All server events include an envelope:

```json
{
  "type": "event.name",
  "timestamp": 1730000000000,
  "sessionId": "sess_xxx",
  "seq": 42,
  "source": "asr",
  "trackId": "audio_in",
  "data": {}
}
```

Envelope notes:
- `seq` is monotonically increasing within one session (for replay/resume).
- `source` is one of: `asr | llm | tts | tool | system | client | server`.
  - For `assistant.tool_result`, `source` may be `client` or `server` to indicate execution side.
- `data` is structured payload; legacy top-level fields are kept for compatibility.

Common events:

- `session.started`
  - Fields: `sessionId`, `trackId`, `tracks`, `audio`
- `config.resolved`
  - Fields: `sessionId`, `trackId`, `config`
  - Sent immediately after `session.started`.
  - Contains effective model/voice/output/tool allowlist/prompt hash, and never includes secrets.
- `session.stopped`
  - Fields: `sessionId`, `reason`
- `heartbeat`
- `input.speech_started`
  - Fields: `trackId`, `probability`
- `input.speech_stopped`
  - Fields: `trackId`, `probability`
- `transcript.delta`
  - Fields: `trackId`, `text`
- `transcript.final`
  - Fields: `trackId`, `text`
- `assistant.response.delta`
  - Fields: `trackId`, `text`
- `assistant.response.final`
  - Fields: `trackId`, `text`
- `assistant.tool_call`
  - Fields: `trackId`, `tool_call`, `tool_call_id`, `tool_name`, `arguments`, `executor`, `timeout_ms`
- `assistant.tool_result`
  - Fields: `trackId`, `source`, `result`, `tool_call_id`, `tool_name`, `ok`, `error`
  - `error`: `{ code, message, retryable }` when `ok=false`
- `output.audio.start`
  - Fields: `trackId`
- `output.audio.end`
  - Fields: `trackId`
- `response.interrupted`
  - Fields: `trackId`
- `metrics.ttfb`
  - Fields: `trackId`, `latencyMs`
- `error`
  - Fields: `sender`, `code`, `message`, `trackId`
  - `trackId` convention:
    - `audio_in` for `stage in {audio, asr}`
    - `audio_out` for `stage in {llm, tts, tool}`
    - `control` otherwise (including protocol errors)
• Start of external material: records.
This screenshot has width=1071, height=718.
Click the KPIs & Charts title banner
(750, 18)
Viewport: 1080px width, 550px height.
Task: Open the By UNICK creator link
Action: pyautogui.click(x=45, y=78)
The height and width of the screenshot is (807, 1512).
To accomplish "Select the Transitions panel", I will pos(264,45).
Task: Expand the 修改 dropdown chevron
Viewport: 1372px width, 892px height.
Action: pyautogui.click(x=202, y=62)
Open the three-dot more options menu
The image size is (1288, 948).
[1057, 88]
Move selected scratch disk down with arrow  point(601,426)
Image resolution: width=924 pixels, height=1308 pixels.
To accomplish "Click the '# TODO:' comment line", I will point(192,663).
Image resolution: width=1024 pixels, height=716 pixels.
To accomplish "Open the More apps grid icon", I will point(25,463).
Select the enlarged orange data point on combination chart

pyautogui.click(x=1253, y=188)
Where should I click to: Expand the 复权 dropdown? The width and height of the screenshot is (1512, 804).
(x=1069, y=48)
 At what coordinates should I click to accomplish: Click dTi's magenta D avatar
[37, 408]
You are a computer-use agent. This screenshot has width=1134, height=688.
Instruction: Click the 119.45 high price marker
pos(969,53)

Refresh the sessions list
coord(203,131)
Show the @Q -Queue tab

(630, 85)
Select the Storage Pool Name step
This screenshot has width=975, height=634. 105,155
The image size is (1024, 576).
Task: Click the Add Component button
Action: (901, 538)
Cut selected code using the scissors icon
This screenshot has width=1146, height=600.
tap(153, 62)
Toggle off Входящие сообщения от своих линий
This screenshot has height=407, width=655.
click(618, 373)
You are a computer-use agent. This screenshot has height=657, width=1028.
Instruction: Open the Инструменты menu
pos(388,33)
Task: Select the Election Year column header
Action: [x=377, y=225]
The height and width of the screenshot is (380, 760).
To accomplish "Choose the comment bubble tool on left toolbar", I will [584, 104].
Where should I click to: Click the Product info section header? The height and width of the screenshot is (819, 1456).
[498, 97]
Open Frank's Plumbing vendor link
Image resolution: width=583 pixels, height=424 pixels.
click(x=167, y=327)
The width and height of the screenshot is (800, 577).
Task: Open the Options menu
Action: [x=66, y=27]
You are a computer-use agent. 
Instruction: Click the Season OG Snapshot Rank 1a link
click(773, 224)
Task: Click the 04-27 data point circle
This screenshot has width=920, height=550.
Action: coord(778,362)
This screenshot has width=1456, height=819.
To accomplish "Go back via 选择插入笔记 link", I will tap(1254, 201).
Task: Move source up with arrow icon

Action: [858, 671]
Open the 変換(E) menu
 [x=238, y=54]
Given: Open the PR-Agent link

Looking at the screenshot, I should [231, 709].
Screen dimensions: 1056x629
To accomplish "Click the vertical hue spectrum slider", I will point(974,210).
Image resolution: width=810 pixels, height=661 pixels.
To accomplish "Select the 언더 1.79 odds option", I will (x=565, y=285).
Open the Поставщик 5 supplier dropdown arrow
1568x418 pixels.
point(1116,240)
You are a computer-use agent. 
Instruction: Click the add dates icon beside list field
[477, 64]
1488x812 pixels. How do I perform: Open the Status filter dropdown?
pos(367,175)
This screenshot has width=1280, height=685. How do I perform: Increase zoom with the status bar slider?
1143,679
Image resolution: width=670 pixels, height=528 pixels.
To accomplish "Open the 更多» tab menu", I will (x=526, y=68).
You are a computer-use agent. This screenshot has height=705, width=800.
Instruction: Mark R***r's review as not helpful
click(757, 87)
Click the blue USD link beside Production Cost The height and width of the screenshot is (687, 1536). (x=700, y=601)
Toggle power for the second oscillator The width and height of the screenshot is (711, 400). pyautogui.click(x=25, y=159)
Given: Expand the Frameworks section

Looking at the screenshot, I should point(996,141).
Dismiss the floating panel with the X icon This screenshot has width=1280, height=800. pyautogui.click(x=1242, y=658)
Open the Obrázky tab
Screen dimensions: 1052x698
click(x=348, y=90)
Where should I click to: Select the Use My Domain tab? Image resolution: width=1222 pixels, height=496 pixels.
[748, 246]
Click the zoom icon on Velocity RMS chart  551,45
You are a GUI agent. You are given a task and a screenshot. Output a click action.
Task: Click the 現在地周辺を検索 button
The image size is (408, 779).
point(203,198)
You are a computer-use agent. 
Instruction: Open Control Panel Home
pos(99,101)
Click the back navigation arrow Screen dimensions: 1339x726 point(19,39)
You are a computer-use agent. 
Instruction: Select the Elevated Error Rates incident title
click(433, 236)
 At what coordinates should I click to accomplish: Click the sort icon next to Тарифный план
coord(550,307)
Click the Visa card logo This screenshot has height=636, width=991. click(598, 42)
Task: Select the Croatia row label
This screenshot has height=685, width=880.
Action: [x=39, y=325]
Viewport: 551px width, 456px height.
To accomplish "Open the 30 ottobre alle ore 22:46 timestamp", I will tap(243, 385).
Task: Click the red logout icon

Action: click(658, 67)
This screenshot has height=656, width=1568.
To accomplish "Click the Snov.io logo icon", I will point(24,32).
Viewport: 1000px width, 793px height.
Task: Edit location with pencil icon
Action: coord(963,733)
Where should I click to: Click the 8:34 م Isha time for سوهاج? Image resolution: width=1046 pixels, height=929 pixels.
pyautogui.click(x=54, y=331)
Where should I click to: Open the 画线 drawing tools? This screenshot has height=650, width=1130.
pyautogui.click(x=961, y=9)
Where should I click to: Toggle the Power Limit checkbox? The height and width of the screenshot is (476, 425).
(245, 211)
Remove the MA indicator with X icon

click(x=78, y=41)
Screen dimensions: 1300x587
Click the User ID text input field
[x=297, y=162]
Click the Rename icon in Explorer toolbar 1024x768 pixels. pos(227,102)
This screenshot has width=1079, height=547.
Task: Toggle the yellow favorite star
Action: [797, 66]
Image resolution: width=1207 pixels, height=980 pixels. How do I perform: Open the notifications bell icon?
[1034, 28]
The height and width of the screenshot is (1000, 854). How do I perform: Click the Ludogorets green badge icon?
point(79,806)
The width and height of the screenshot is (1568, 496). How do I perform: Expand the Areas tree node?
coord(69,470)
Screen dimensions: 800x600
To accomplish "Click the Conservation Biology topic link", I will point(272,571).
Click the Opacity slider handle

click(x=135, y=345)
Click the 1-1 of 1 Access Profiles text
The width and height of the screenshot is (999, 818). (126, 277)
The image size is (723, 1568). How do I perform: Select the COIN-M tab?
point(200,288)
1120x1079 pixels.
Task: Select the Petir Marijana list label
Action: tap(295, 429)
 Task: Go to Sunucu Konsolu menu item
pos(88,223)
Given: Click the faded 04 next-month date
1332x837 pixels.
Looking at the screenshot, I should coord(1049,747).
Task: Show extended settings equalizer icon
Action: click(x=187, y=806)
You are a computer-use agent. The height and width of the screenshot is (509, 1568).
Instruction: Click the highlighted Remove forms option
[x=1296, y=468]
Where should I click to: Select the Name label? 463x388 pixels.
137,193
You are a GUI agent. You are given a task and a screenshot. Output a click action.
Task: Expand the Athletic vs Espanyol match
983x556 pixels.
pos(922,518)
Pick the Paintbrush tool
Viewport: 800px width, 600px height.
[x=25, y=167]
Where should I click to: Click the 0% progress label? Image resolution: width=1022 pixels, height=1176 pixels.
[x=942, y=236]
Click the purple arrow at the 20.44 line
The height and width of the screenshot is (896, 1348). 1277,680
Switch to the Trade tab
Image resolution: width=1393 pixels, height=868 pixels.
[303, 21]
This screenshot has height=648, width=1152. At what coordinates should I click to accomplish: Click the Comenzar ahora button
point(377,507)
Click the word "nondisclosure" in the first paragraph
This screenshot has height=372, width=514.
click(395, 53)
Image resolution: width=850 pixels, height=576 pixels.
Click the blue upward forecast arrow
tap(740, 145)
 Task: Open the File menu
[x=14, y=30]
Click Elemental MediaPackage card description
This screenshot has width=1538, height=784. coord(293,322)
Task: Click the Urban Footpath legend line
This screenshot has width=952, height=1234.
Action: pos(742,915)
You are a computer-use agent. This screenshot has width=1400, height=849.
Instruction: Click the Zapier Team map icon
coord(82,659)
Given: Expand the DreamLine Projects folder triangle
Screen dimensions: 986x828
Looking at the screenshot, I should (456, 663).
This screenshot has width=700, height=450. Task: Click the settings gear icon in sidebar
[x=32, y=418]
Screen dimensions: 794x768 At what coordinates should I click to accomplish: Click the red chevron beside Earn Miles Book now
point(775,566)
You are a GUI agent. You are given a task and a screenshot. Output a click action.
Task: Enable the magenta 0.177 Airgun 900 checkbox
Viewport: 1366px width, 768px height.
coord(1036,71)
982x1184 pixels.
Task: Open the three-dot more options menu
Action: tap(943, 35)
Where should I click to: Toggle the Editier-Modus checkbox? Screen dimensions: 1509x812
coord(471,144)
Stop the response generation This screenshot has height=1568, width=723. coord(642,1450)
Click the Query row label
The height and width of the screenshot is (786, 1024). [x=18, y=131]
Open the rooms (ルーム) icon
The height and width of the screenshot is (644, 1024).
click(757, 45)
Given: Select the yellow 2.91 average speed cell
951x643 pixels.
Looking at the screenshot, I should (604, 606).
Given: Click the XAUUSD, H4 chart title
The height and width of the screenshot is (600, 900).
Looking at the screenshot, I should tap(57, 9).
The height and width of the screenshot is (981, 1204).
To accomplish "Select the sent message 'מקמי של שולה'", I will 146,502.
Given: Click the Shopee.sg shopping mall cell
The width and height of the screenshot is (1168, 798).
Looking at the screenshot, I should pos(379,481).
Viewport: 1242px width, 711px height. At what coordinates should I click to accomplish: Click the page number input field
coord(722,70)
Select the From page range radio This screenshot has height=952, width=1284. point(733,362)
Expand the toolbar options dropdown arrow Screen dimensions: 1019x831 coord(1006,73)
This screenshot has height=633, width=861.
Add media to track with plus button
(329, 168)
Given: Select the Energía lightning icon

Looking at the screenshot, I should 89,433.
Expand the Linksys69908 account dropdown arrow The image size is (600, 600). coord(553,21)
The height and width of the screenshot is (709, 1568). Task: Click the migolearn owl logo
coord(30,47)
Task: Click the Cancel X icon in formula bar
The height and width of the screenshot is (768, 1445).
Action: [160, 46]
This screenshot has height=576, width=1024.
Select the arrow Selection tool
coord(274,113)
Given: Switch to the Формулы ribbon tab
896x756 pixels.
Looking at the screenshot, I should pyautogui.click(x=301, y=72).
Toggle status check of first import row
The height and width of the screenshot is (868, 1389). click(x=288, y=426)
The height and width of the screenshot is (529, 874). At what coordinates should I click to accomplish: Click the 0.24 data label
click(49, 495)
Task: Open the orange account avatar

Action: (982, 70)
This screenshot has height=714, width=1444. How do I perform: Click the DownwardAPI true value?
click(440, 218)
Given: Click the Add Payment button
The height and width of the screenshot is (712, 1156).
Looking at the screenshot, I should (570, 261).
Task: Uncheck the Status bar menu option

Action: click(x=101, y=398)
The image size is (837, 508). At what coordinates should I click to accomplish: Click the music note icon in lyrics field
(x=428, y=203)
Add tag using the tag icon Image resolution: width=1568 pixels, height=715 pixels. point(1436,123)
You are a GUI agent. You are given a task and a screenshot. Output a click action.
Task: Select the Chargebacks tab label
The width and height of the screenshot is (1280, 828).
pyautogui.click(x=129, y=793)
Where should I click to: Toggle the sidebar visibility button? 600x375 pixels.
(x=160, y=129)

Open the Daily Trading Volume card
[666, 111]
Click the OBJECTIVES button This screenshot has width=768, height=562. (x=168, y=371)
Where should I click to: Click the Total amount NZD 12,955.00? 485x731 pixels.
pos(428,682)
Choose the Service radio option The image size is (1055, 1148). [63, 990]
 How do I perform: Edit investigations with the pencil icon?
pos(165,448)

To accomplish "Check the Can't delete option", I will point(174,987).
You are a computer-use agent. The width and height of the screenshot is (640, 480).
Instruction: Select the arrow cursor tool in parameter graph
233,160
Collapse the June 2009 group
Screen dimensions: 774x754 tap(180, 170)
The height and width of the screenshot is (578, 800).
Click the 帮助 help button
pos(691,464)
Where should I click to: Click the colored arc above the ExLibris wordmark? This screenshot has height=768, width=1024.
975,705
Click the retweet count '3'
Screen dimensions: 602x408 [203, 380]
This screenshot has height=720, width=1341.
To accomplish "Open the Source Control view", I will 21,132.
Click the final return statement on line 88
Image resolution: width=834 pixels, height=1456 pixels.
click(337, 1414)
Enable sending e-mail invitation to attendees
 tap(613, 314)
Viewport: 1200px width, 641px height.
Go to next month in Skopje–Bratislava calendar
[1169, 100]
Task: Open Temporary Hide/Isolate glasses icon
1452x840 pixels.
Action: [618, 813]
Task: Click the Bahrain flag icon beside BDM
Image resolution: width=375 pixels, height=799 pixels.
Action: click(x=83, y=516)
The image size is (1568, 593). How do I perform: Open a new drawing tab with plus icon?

Track IDs (MVP fixed values):
- `audio_in`: ASR/VAD input-side events (`input.*`, `transcript.*`)
- `audio_out`: assistant output-side events (`assistant.*`, `output.audio.*`, `response.interrupted`, `metrics.ttfb`)
- `control`: session/control events (`session.*`, `error`, `config.resolved`)

Correlation IDs (`event.data`):
- `turn_id`: one user-assistant interaction turn.
- `utterance_id`: one ASR final utterance.
- `response_id`: one assistant response generation.
- `tool_call_id`: one tool invocation.
- `tts_id`: one TTS playback segment.

## Binary Audio Frames

After `session.started`, client may send binary PCM chunks continuously.

MVP fixed format:
- 16-bit signed little-endian PCM (`pcm_s16le`)
- mono (1 channel)
- 16000 Hz
- 20ms frame = 640 bytes

Framing rules:
- Binary audio frame unit is 640 bytes.
- A WS binary message may carry one or multiple complete 640-byte frames.
- Non-640-multiple payloads are rejected as `audio.frame_size_mismatch`; that WS message is dropped (no partial buffering/reassembly).

TTS boundary events:
- `output.audio.start` and `output.audio.end` mark assistant playback boundaries.

## Event Throttling

To keep client rendering and server load stable, v1 applies/recommends:
- `transcript.delta`: merge to ~200-500ms cadence (server default: 300ms).
- `assistant.response.delta`: merge to ~50-100ms cadence (server default: 80ms).
- Metrics streams (if enabled beyond `metrics.ttfb`): emit every ~500-1000ms.

## Error Structure

`error` keeps legacy top-level fields (`code`, `message`) and adds structured info:
- `stage`: `protocol | asr | llm | tts | tool | audio`
- `retryable`: boolean
- `data.error`: `{ stage, code, message, retryable }`

## Compatibility

This endpoint now enforces v1 message schema for JSON control frames.
Legacy command names (`invite`, `chat`, etc.) are no longer part of the public protocol.